[Selected passage]

Breast Cancer Awareness Month: Can Lifestyle Changes Help Prevent Breast Cancer?
Dr. Sarjana Dutt, Director-Molecular Biology and Cytogenetics at Oncquest Laboratories, lists lifestyle changes that might lower the risk of contracting breast cancer
According to the World Health Organisation (WHO), breast cancer is the most common type of cancer among women, affecting 2.1 million women each year. It is also responsible for the greatest number of cancer-related deaths among women. In order to positively impact breast cancer survival rates, early detection is critical which can only happen when people are aware of risk factors and symptoms. October has been designated as Breast Cancer Awareness Month with an aim to increase attention and support for awareness, early detection, and treatment as well as palliative care of this disease.
As per WHO, 1 in 22 urban Indian women is likely to develop breast cancer. Factors such as family history, reproductive history, and age put one at risk, but so does not being physically active and being overweight. This Breast Cancer Awareness Month, we spoke with Dr. Sarjana Dutt, Director-Molecular Biology and Cytogenetics at Oncquest Laboratories, to list down lifestyle changes that might lower the risk of contracting breast cancer.

[/Selected passage]

**Things to do:**
(a) From the breast cancer article, extract the part that opens with the words containing "As per WHO, 1" and closes with "contracting breast cancer.", copying it word for word.
(b) Extend the article on breast cancer prevention, beginning right after its final sentence.

[Information given]

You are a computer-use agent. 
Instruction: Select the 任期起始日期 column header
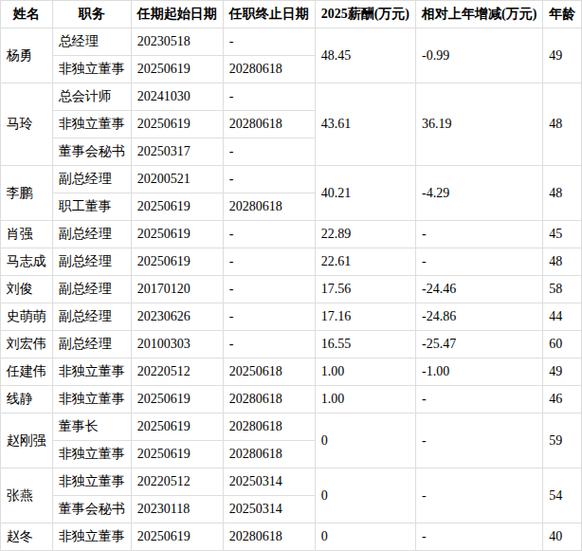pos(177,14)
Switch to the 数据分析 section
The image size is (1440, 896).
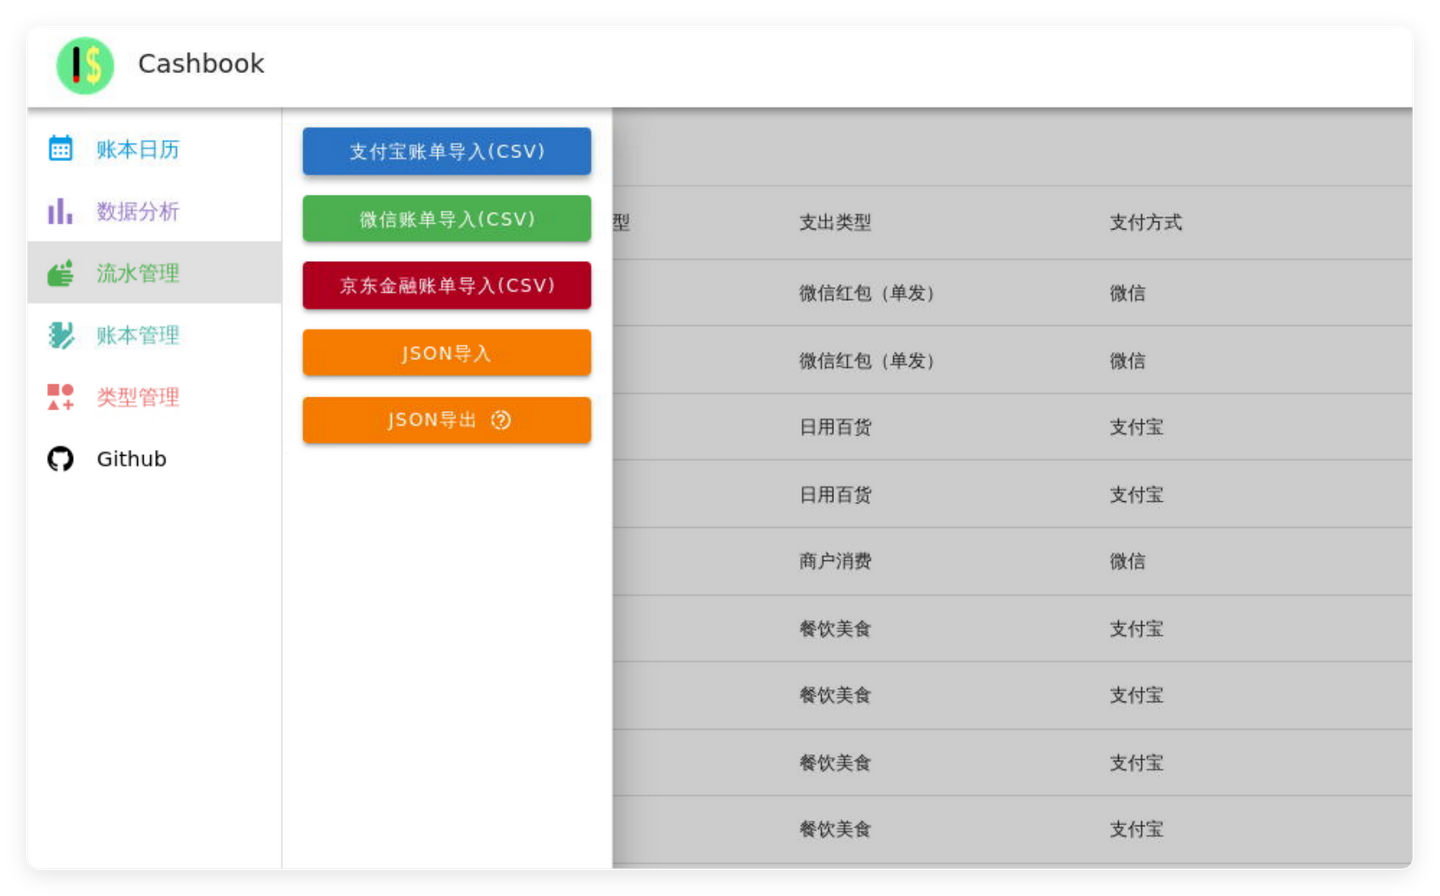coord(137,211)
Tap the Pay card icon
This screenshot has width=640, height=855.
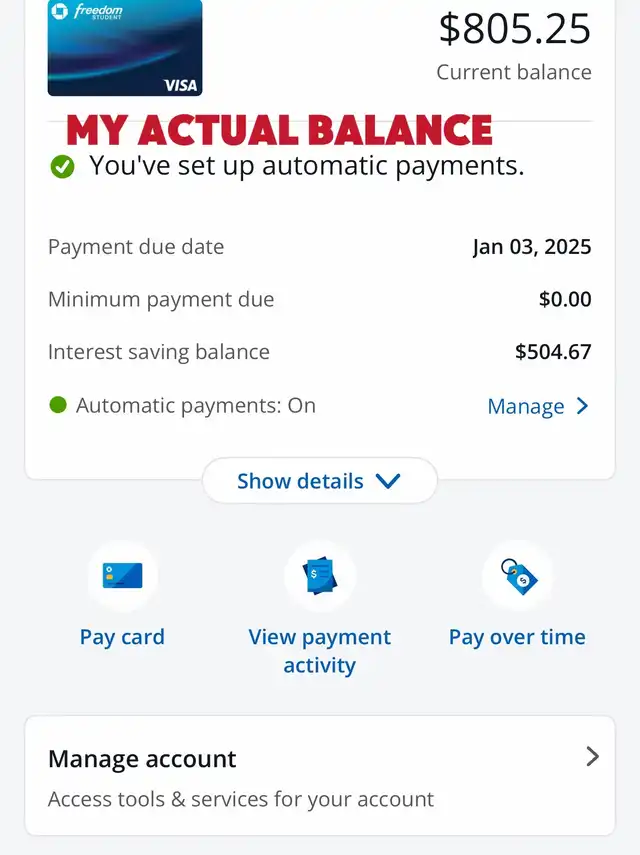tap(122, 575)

[/Information given]
[Information given]

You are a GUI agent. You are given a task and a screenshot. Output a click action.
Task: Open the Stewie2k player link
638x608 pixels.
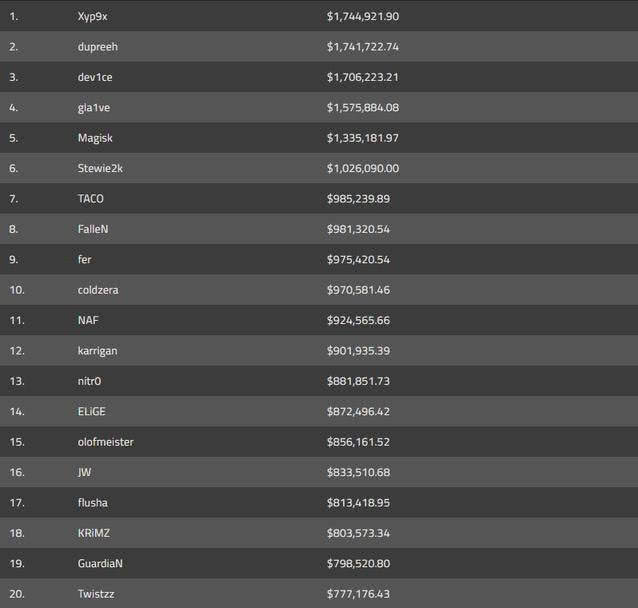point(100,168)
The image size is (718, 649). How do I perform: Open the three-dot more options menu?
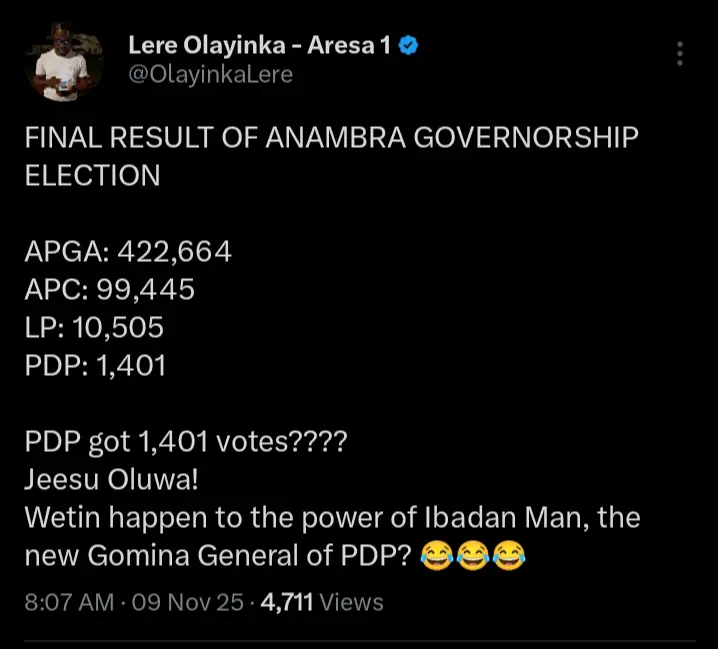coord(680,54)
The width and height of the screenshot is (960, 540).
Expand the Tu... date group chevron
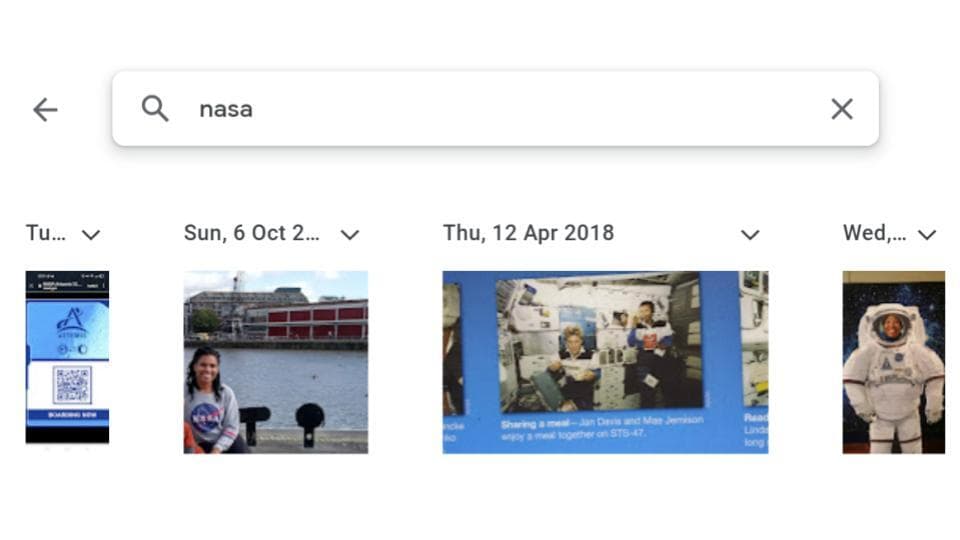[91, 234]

[/Information given]

**Answers per task:**
(a)
As per WHO, 1 in 22 urban Indian women is likely to develop breast cancer. Factors such as family history, reproductive history, and age put one at risk, but so does not being physically active and being overweight. This Breast Cancer Awareness Month, we spoke with Dr. Sarjana Dutt, Director-Molecular Biology and Cytogenetics at Oncquest Laboratories, to list down lifestyle changes that might lower the risk of contracting breast cancer.

(b)
This is a no-brainer; the best way to stay healthy is to exercise regularly. As per WHO, adults should indulge in up to 150 minutes of moderate or 75 minutes of high-intensity workout every week. “Even though it is not obvious as to how much physical activity reduces the chances of breast cancer, but there is a growing pile of evidence that suggests that regular exercise may reduce the risk of contracting breast cancer by 10-20 percent,” said Dr. Sarjana.
Managing Weight and Diet
There exists a complex relationship between an individual’s weight and the risk of contracting breast cancer. “Before a woman reaches menopause, most of her estrogen demand is fulfilled by the ovaries, but after menopause, the ovaries stop producing estrogen, and therefore, to compensate, estrogen is produced from fat tissue. Thus, being overweight after menopause can increase the chances of contracting breast cancer. Obesity can increase the risk of contracting a variety of other cancers as well, including that of colon, endometrium, esophagus, pancreas, and kidney. Also, if a person has previously suffered from cancer and then becomes obese, chances of recurrence increase,” explained Dr. Sarjana.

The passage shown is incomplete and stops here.